**DOCUMENT TEXT**
=======

NBC News found that just 37% of Americans think the country is headed in the right direction, while 61% of respondents said that the nation is on the wrong track. The divide was even starker in ABC News’s poll, which had a 32-67% split. And CNN’s latest clocked 68% of voters unhappy with the direction of the country.
Both polls also found Donald Trump’s approval rating in rough shape; NBC had him with a 43-55% split, while ABC clocked a 41-59% divide. CNN has Trump at his lowest point of this second term, at 37% approval.
Trump is underwater on every major issue, ABC News found, including record-low approval for his stewardship of the economy: President Deals is at 37-62% on the overall economy and a miserable 33-62% on his handling of tariffs. CNN once again has an even bleaker picture, with 72% dissatisfaction with his economic performance.
Per ABC, immigration (43-56%) and crime (44-55%), Trump’s two strongest categories, are nonetheless net negatives for him.
All three polls find voters leaning toward supporting Democrats in next year’s midterm elections. NBC’s poll is far rosier, with Democrats up 50-42% over the GOP, compared to a slim 46-44% lead in ABC’s survey. CNN is in the middle, with Democrats holding a 47-42% lead.

=======

**GIVEN RECORDS**
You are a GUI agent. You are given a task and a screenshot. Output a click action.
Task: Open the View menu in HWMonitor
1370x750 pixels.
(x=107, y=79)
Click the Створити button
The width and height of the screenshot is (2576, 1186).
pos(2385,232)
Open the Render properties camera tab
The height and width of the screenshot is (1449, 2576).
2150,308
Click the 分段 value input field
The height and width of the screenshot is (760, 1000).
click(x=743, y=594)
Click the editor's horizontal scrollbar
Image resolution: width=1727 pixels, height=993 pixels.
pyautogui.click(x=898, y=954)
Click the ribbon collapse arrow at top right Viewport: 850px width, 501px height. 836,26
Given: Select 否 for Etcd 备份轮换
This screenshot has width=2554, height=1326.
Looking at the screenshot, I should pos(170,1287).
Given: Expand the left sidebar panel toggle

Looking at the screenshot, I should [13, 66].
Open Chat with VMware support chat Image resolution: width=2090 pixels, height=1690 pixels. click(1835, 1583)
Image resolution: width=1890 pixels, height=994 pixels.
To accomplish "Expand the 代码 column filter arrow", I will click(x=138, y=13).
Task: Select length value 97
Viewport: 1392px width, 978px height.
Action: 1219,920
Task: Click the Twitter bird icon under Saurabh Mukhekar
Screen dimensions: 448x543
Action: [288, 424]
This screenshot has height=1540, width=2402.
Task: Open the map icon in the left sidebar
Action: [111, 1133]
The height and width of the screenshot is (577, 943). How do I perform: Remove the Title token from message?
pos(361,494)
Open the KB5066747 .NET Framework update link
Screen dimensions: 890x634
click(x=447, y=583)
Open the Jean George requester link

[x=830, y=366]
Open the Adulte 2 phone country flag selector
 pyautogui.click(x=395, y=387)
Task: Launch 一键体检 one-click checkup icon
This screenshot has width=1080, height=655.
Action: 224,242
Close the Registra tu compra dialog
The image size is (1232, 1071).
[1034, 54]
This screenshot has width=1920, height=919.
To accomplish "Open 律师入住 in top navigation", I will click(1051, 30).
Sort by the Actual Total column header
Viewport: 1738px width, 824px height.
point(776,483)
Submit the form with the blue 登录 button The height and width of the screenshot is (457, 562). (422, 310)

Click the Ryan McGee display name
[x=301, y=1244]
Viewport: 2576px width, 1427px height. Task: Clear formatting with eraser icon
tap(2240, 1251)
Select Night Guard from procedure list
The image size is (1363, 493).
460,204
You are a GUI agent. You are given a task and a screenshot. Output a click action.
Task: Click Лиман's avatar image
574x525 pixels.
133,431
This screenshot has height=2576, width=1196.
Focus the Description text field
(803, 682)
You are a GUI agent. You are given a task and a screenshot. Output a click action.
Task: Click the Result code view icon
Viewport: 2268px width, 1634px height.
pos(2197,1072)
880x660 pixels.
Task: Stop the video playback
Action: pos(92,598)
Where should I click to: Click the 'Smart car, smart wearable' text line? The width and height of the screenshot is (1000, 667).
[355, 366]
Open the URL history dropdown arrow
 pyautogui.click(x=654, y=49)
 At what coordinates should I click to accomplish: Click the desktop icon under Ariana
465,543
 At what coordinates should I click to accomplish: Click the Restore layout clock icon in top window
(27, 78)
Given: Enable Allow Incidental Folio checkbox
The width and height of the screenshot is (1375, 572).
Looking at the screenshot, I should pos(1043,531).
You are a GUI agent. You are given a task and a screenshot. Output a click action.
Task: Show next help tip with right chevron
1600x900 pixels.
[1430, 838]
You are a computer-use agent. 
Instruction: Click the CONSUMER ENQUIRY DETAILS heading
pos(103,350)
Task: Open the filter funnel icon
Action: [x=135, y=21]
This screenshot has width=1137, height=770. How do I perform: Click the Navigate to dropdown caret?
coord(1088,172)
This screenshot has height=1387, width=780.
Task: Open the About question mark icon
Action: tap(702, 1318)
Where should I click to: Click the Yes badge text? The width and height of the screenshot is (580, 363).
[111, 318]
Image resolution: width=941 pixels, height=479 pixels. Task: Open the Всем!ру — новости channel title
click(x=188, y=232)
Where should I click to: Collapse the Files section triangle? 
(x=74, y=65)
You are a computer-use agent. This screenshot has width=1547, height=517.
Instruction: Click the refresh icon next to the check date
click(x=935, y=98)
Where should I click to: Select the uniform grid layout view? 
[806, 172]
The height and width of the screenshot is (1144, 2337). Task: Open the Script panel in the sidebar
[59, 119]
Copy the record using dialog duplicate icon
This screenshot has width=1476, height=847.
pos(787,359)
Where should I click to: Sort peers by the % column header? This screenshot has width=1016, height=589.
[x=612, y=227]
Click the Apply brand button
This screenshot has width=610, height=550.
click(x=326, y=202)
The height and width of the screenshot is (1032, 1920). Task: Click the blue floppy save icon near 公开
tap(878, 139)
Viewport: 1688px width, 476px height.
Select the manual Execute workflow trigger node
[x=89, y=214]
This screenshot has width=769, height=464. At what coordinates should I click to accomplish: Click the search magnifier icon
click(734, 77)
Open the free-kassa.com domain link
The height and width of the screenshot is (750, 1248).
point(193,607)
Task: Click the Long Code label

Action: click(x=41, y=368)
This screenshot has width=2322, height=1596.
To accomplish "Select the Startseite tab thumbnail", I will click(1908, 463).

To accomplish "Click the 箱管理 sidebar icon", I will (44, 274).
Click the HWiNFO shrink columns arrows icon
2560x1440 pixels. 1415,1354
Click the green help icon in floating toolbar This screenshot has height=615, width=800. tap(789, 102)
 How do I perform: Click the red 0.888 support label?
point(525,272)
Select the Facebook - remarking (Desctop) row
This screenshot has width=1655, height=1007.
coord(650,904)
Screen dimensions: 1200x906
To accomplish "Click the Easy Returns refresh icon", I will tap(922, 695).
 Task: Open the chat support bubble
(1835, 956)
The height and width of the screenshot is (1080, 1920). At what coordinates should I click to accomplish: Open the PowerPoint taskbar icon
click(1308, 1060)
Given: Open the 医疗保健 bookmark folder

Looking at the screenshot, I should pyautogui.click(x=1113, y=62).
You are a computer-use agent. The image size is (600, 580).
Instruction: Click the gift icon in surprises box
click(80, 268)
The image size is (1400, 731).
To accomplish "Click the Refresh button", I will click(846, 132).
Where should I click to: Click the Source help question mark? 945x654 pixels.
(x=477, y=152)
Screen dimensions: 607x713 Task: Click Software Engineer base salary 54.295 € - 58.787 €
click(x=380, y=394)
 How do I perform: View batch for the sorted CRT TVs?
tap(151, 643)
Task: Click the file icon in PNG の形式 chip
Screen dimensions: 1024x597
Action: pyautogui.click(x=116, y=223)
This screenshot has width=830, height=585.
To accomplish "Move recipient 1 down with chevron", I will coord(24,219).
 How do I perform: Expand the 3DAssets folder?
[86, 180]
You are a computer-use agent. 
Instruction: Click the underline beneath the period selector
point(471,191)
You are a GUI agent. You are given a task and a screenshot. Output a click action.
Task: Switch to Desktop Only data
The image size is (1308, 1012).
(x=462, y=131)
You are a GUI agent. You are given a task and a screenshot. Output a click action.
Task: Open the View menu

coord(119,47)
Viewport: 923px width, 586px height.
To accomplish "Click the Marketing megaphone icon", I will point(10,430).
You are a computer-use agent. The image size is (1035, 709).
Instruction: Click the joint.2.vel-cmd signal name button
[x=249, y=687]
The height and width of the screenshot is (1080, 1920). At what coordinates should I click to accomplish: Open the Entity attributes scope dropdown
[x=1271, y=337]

=======

**AIM**
Render this sentence from the polling text above into Spanish: "Per ABC, immigration (43-56%) and crime (44-55%), Trump’s two strongest categories, are nonetheless net negatives for him."

**SOLVED PROBLEM**
Según ABC, la inmigración (43-56%) y la delincuencia (44-55%), las dos categorías más fuertes de Trump, son aun así un saldo negativo para él.